### EXERCISE DESCRIPTION
Transcribe exactly, please, the lines from the one containing "You are a computer-use agent." through the end of the records below, and leave out the pictures.

### SUPPLIED DATA
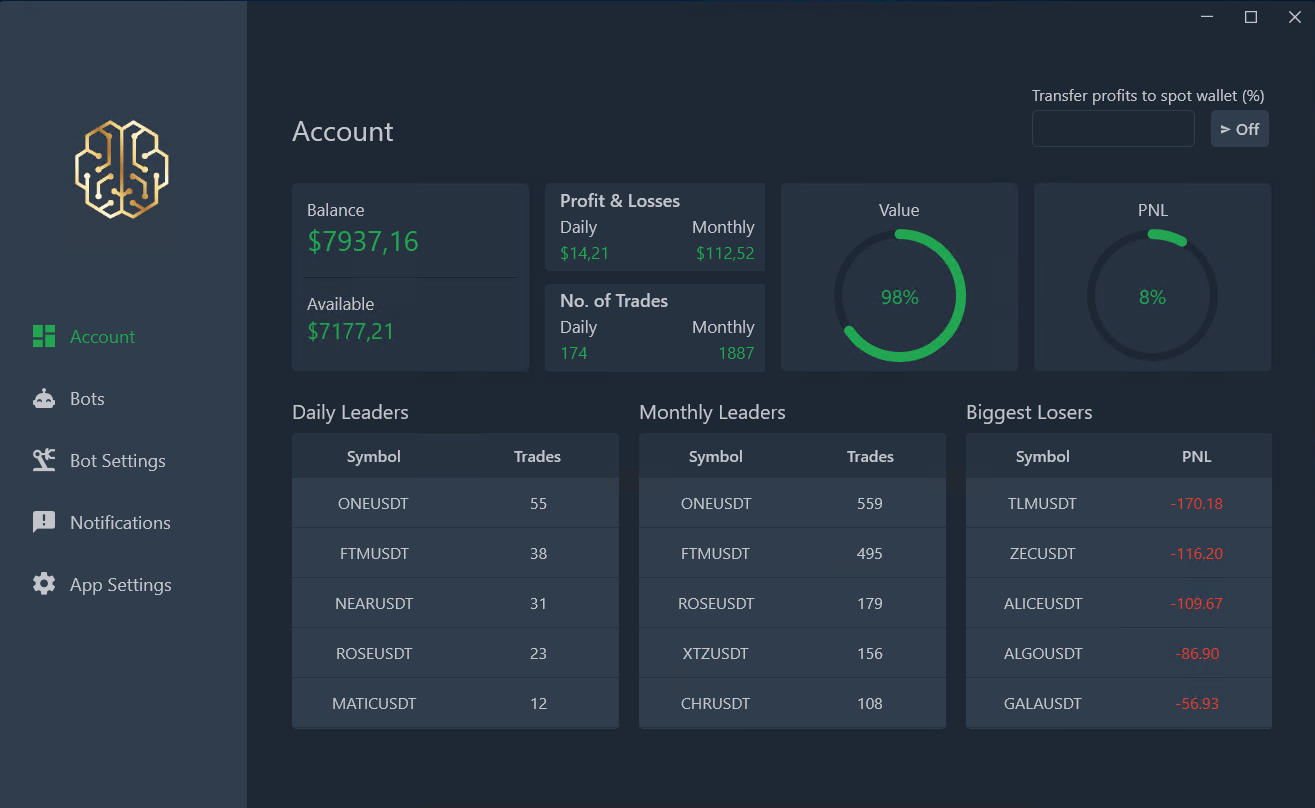This screenshot has height=808, width=1315.
Task: Go to Bot Settings page
Action: [x=117, y=461]
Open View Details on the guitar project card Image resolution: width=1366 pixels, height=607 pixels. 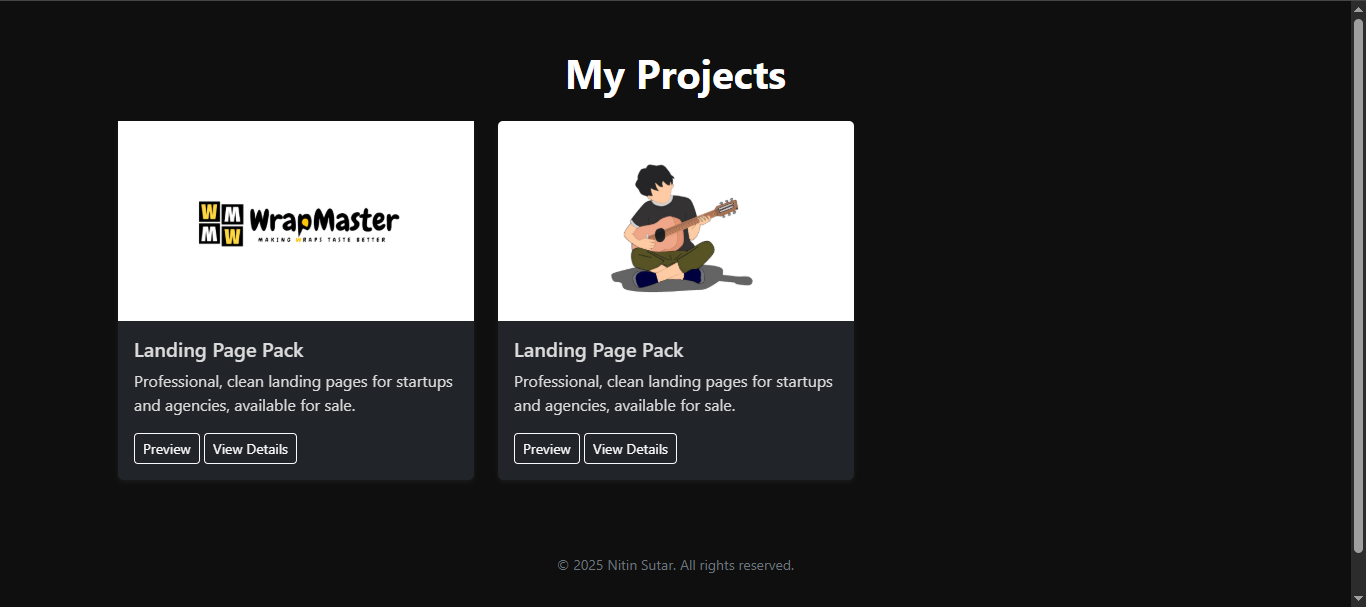pos(630,448)
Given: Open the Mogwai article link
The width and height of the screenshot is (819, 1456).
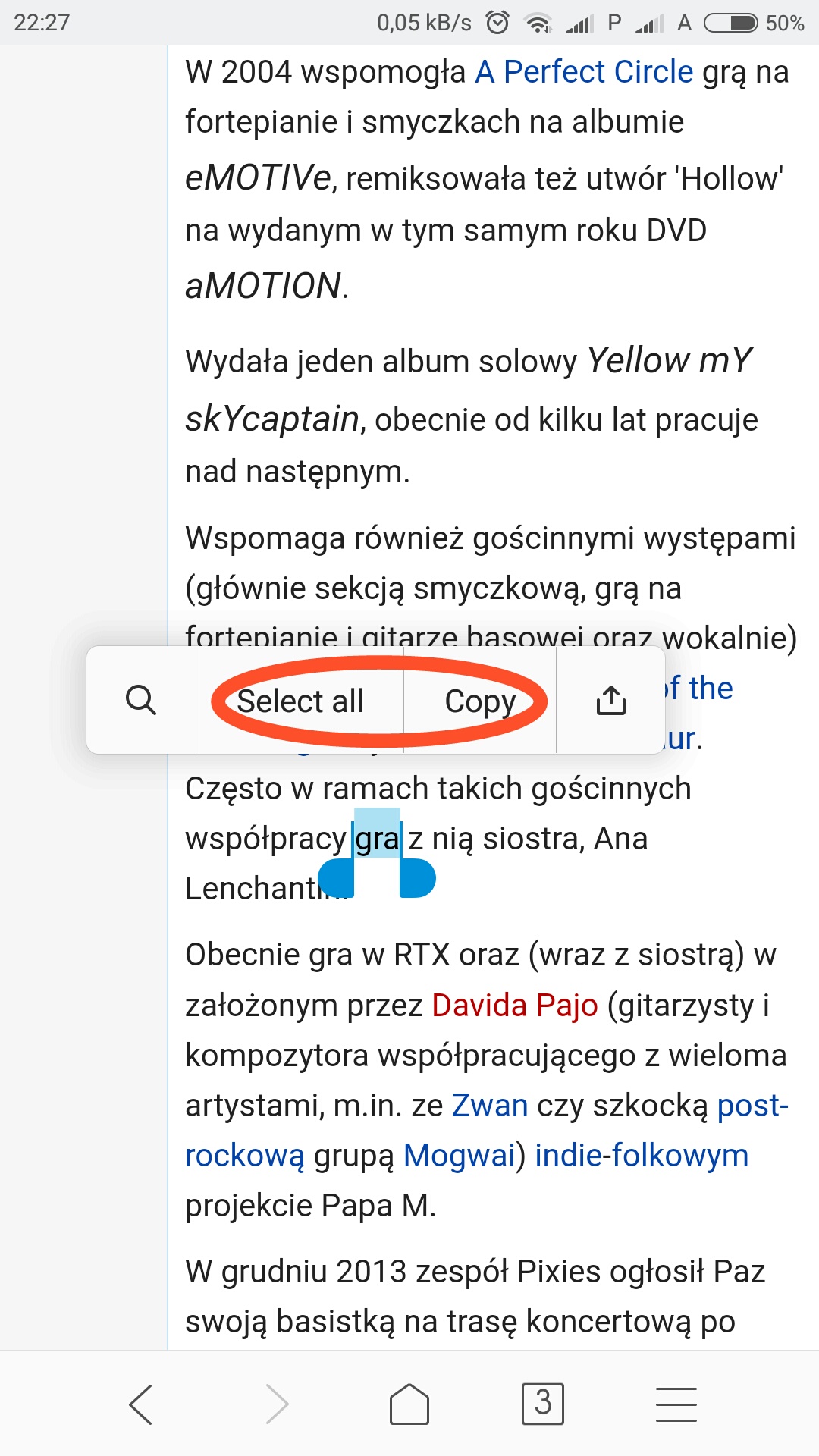Looking at the screenshot, I should point(460,1156).
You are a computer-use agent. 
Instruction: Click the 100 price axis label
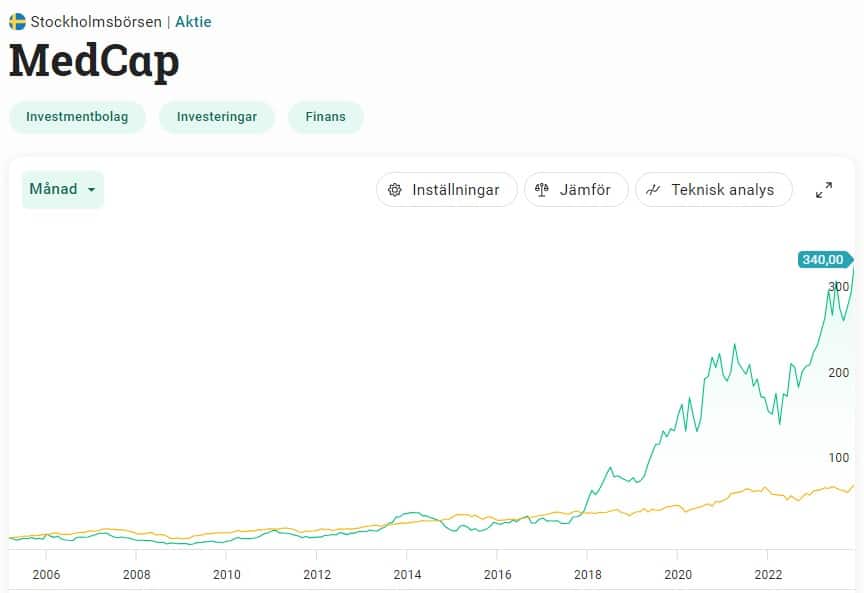[838, 458]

### EXERCISE ANSWER
You are a computer-use agent. 
Instruction: Click the 100 price axis label
[838, 458]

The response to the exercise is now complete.